In the commentary on the Montreal Canadiens below, copy word for word the part that begins at "And then there" and ends after "unjustifiable overinflated salaries.".

* **Passage**:
"""

A couple of weeks ago, the Montreal Canadiens hockey club tied a record set by the late 1970s edition of the same club re number of games lost (8). The only difference is that it took the 1999 edition just a bit more than a month from the season opener to accomplish this feat, whereas the 1970s edition had recorded a total of 8 losses at the end of the season!!!
Should both teams meet today, not only would the 1977 edition beat the 1999 one, they would PULVERIZE them!! In 1977, the whole 1999 edition, save perhaps a few players, would have been sent to the minors because of their mediocre performance on the ice.
Today, you have a handful of talented players throughout the League (and the same could be said to apply to many other sports). The first, the primordial consideration in the minds (even those with a modicum of talent) of the players is MONEY. The love of the game is really secondary. Nice to have but definitely not essential.
Rule number 1 when you get the puck: get rid of it immediately – shoot it at the other end of the ice or make blind passes right in front of your own goal (as if you knew what you were doing… as if your team-mates had enough brain cells to expect such a move)!
And, by all means, go on strike if you don’t get your millions come contract re-negotiating time! (Yashin is but the latest example of this). Mind boggling!!
And then there are the fans who gladly fork some $30 to $40 to watch example after example of this pitiful display of lack of talent. Thus largely contributing to those wholly unjustifiable overinflated salaries.
All the while the old gang, the players who lived for hockey, who practiced their art with a passion, who gave their 110% day in day out, are having real trouble making ends meet with their more than meagre pensions.
There’s something wrong with this picture.

"""

* **Records**:

"""

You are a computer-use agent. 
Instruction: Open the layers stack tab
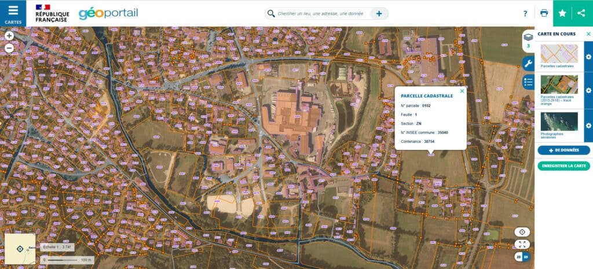(528, 39)
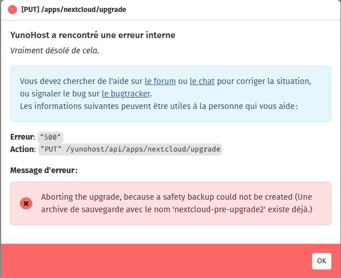Select the "500" error code value
Image resolution: width=341 pixels, height=278 pixels.
click(x=50, y=137)
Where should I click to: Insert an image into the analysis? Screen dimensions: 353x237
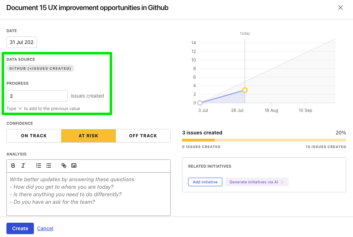[x=74, y=166]
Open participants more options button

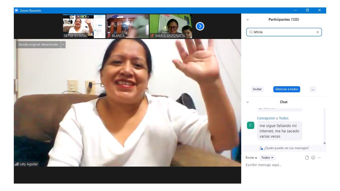point(313,89)
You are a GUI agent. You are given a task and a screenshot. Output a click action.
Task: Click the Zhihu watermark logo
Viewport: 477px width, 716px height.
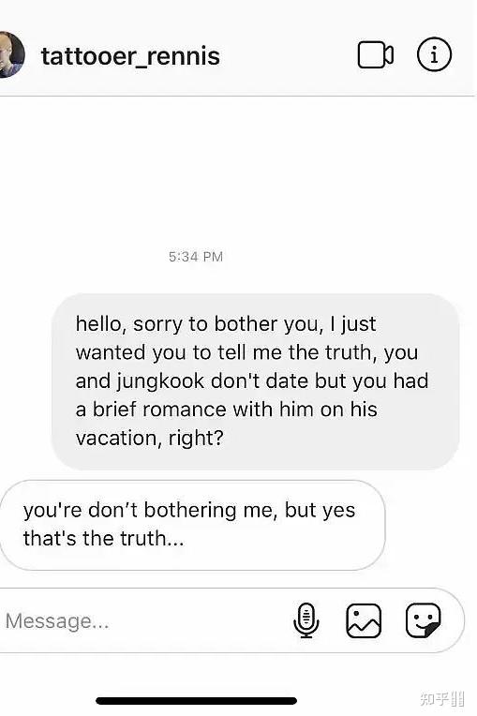tap(441, 698)
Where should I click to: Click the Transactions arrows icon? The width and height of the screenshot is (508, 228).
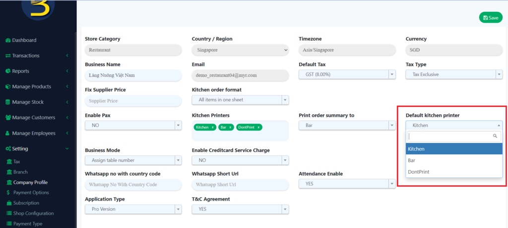(x=8, y=56)
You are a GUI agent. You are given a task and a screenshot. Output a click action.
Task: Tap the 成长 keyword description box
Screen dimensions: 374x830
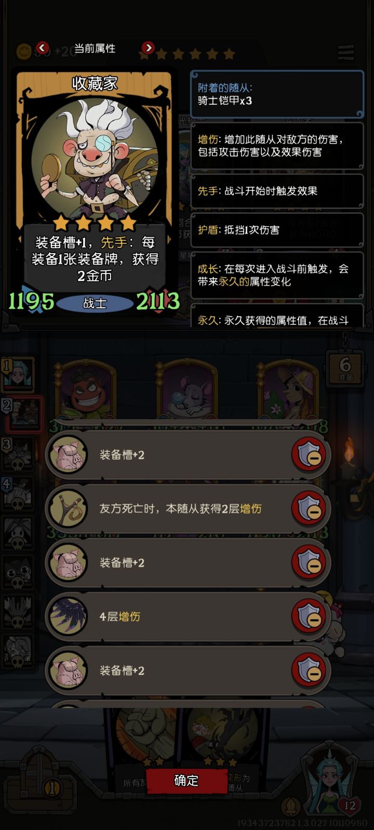pyautogui.click(x=277, y=275)
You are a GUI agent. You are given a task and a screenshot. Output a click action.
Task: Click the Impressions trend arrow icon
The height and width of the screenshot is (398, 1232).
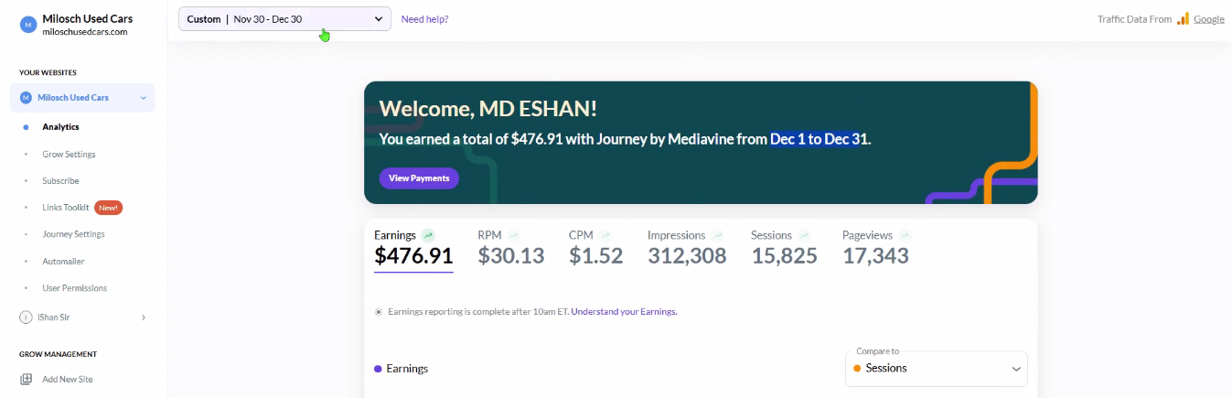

"""

* **Response to the exercise**:
And then there are the fans who gladly fork some $30 to $40 to watch example after example of this pitiful display of lack of talent. Thus largely contributing to those wholly unjustifiable overinflated salaries.